Aug 11, 2010, 10:07:44 AM8/11/10

to uni...@googlegroups.com

Hi Arsen,

OK I thing the problem has something to do with sampling rate. The speech generated has a sampling rate of 22050, I can see that the supported sampling rates in unimrcp are 8000, 16000, 32000 and 48000. I think I should determine the sampling rate using something as follows (similar to flite plugin):

    mpf_codec_capabilities_add(
            &capabilities->codecs,
            MPF_SAMPLE_RATE_8000 | MPF_SAMPLE_RATE_16000,
            "LPCM");

Do I have to change the sampling rate of the generated speech or can I add a new sampling rate? and why are the two values MPF_SAMPLE_RATE_8000, MPF_SAMPLE_RATE_16000 ORed?

Arsen Chaloyan

unread,

Aug 12, 2010, 8:41:25 AM8/12/10

to uni...@googlegroups.com

Hi Iman,

On Wed, Aug 11, 2010 at 7:07 PM, Iman Saleh <iman.sa...@gmail.com> wrote:

Hi Arsen,

OK I thing the problem has something to do with sampling rate. The speech generated has a sampling rate of 22050, I can see that the supported sampling rates in unimrcp are 8000, 16000, 32000 and 48000.

Yes, 22050 is not in the list. Perhaps it shouldn't be that hard to add, if needed. Anyway, your engine should be capable to generate speech at different rates. You may try to alter this behavior.
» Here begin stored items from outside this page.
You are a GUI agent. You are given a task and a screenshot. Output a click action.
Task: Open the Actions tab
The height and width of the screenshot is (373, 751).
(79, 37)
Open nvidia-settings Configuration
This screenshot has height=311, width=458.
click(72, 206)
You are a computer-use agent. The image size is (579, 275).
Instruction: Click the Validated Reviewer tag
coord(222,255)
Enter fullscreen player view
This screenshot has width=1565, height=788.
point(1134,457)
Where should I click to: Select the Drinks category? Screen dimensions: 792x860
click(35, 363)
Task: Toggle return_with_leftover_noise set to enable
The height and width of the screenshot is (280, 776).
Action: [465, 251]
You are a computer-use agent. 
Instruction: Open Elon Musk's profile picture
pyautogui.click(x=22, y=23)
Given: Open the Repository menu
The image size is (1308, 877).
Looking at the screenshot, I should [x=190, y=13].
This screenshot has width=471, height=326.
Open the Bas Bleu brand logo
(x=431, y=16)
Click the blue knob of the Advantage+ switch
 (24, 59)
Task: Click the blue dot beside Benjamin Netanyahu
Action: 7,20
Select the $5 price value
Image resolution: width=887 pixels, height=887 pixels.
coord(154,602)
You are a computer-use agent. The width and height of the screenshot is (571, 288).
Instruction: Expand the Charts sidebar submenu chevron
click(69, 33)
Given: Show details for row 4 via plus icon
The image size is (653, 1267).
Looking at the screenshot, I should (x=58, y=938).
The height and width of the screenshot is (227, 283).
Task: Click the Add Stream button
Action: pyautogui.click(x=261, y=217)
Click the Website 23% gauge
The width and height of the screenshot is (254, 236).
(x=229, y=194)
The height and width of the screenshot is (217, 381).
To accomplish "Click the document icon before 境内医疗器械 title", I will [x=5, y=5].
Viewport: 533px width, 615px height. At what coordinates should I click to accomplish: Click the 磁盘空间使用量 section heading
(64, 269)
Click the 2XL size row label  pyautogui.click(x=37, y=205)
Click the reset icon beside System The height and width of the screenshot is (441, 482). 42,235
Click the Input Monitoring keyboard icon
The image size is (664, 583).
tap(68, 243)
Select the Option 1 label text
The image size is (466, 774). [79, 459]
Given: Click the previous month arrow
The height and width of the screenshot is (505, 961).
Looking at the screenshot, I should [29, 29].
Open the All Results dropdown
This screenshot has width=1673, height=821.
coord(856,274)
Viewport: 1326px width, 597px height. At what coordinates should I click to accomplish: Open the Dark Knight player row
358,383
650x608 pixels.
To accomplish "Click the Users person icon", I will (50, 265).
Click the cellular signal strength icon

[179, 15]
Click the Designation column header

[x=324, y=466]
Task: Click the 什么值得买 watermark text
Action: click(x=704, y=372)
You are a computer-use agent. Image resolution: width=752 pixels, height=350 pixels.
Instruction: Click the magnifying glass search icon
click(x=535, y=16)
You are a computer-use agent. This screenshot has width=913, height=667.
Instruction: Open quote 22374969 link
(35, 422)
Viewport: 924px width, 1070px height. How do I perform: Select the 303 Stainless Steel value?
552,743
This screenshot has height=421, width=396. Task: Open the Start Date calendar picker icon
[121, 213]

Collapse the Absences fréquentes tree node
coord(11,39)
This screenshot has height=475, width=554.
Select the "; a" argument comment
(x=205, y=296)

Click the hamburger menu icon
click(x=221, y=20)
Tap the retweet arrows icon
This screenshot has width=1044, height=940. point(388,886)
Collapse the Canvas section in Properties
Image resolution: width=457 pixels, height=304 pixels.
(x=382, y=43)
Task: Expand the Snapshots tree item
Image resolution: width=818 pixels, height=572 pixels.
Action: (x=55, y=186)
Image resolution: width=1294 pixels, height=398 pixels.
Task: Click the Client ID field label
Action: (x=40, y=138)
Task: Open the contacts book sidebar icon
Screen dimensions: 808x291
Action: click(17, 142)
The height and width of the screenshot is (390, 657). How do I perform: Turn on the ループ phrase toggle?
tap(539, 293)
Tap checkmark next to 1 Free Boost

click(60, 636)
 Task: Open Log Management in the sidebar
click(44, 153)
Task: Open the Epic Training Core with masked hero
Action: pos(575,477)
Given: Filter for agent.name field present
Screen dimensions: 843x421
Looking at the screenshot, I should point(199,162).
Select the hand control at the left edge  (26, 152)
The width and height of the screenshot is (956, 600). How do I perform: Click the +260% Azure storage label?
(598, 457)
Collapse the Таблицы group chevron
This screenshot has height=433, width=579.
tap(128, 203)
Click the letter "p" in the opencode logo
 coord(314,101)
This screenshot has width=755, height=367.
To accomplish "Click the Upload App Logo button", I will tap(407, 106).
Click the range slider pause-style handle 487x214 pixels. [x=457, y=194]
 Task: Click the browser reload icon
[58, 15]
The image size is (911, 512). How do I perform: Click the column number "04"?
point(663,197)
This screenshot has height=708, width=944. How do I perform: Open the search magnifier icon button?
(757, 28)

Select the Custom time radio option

I think I should determine the sampling rate using something as follows (similar to flite plugin):

    mpf_codec_capabilities_add(
            &capabilities->codecs,
            MPF_SAMPLE_RATE_8000 | MPF_SAMPLE_RATE_16000,
            "LPCM");

Yes, provide the list of sampling rates your engine supports.

Do I have to change the sampling rate of the generated speech or can I add a new sampling rate?

I'd suggest to change the sampling rate, as the majority supports only 8kHz, a few - 16kHz, not sure about higher rates.